01/04/2010
_Je suis vivant et vous êtes morts : Philip K. Dick 1928-1982_
Je suis vivant et vous êtes morts : Philip K. Dick 1928-1982 : Emmanuel CARRERE : 1993 : Seuil : ISBN-10 2-02-020173-9 : 358 pages (pas d'index ni de bibliographie) : coûtait 120 FRF pour un TP non illustré, difficile à trouver dans cette version mais qui a été repris en poche chez Points en 1996.

Après son mémoire sur l'uchronie (Le détroit de Behring), ce livre est dû à la plume d'Emmanuel Carrère, une des figures intellectuelles française (romancier, cinéaste, essayiste) et héritier d'un dynastie de penseurs. Aimant s'encanailler dans les sous littératures, il n'en reste pas moins que son choix de P. K. Dick comme sujet d'étude fleure bon le conformisme mental de l'intelligentsia française (un peu de SF pour faire peuple mais pas trop de vaisseaux spatiaux ou de calmars) qui lui a au moins assuré une pleine page dans Télérama (no 2282).

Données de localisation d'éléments
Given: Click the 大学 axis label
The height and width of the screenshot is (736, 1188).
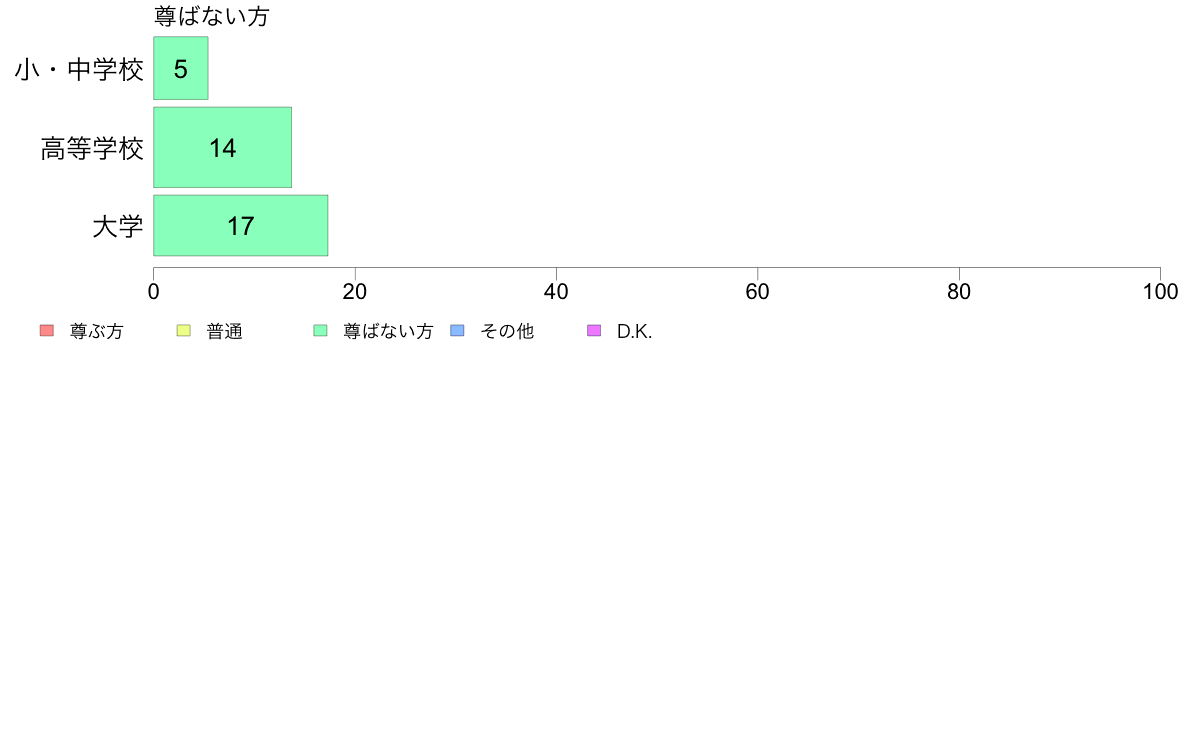Looking at the screenshot, I should [x=117, y=227].
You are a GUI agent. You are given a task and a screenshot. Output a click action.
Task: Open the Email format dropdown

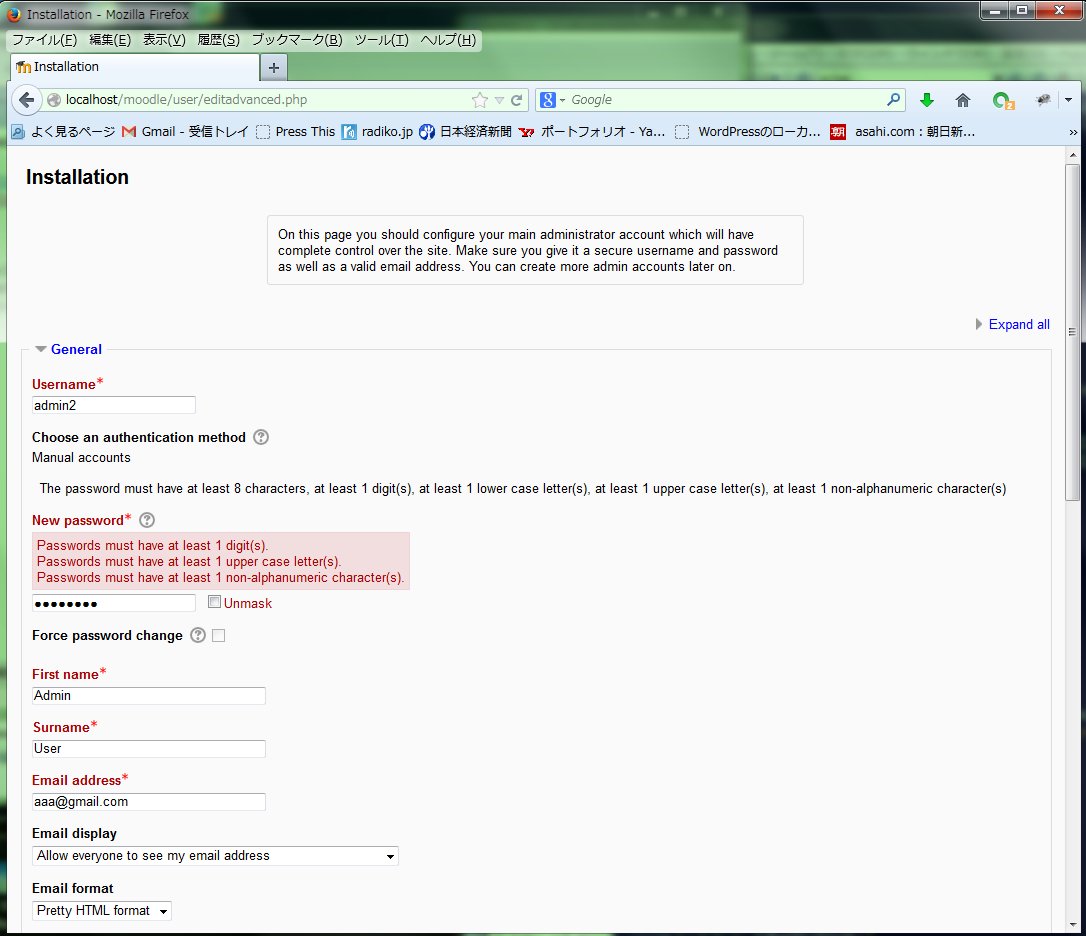pos(102,911)
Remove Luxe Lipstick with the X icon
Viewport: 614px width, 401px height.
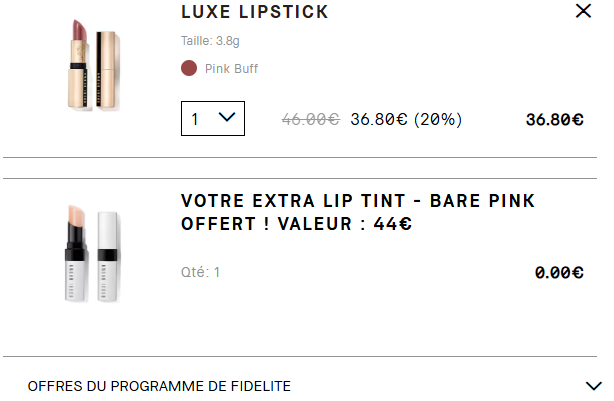pyautogui.click(x=583, y=11)
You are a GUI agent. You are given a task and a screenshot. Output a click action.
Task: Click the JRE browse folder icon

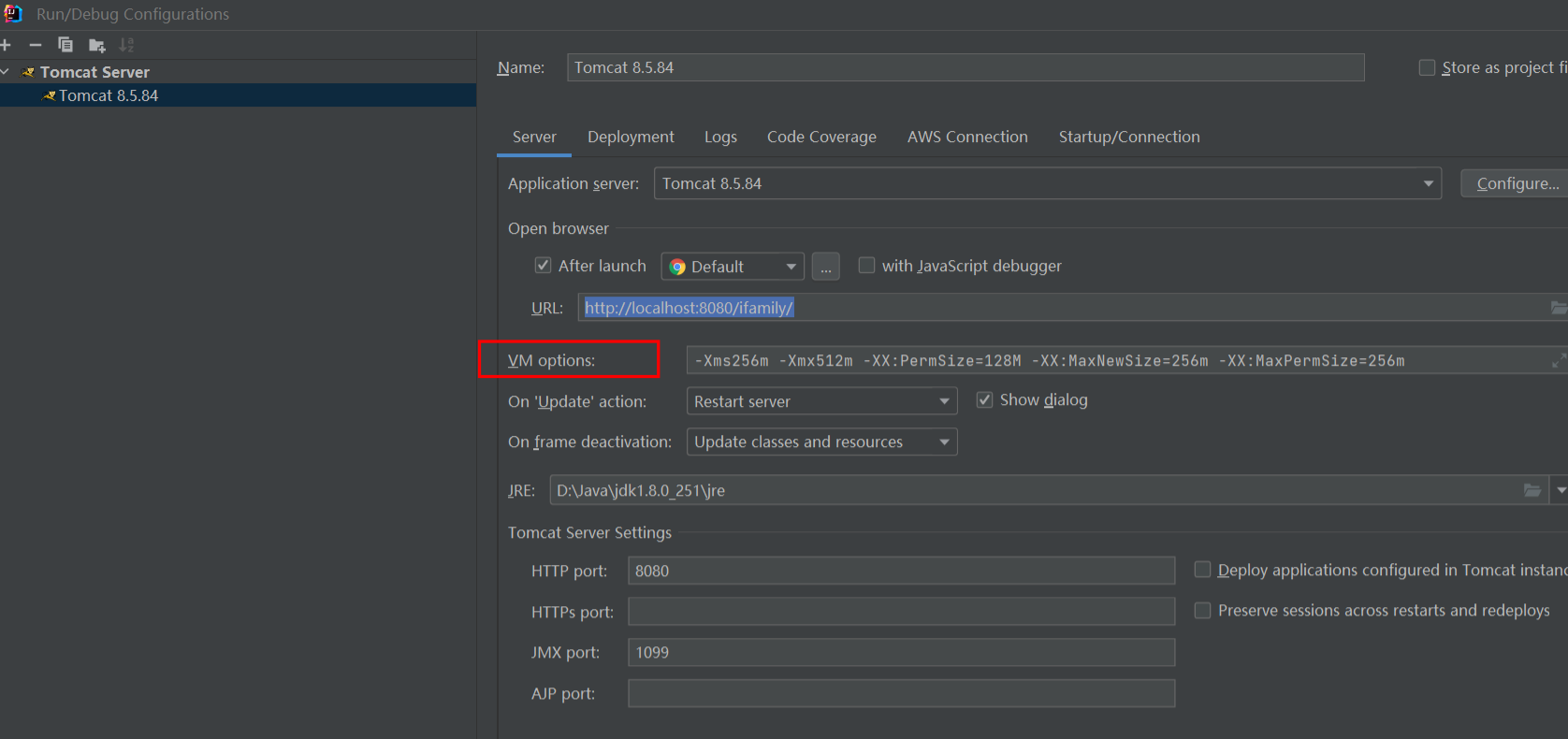click(x=1532, y=490)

## TÂCHE COURTE 1
Traduisez en anglais cette phrase de la critique du livre sur Philip K. Dick : « Aimant s'encanailler dans les sous littératures, il n'en reste pas moins que son choix de P. K. Dick comme sujet d'étude fleure bon le conformisme mental de l'intelligentsia française (un peu de SF pour faire peuple mais pas trop de vaisseaux spatiaux ou de calmars) qui lui a au moins assuré une pleine page dans Télérama (no 2282). »
## TÂCHE COURTE 2
Poursuivez la critique du livre d'Emmanuel Carrère sur Philip K. Dick à partir de sa dernière phrase.

## RÉPONSE 1
Fond as he is of slumming it in the sub-literatures, the fact remains that his choice of P. K. Dick as a subject of study smacks of the mental conformism of the French intelligentsia (a little SF to seem down-to-earth, but not too many spaceships or squid), which at least secured him a full page in Télérama (no. 2282).

## RÉPONSE 2
Le livre utilise le canevas standard des biographies avec un structure purement chronologique en vingt-trois chapitres de taille assez homogène mais au rythme variable, les dernières années de la vie de l'auteur (les plus croustillantes) étant les plus développées. La vie de PKD y est racontée par un narrateur invisible qui nous fait parfois partager les pensées de l'auteur. On notera que l'auteur (Carrère) intervient parfois directement dans le cours du récit en nous proposant des apartés ou des petits jeux. A signaler que ce livre ne contient aucune annexe : pas d'index, pas de bibliographie si ce n'est une page de notes.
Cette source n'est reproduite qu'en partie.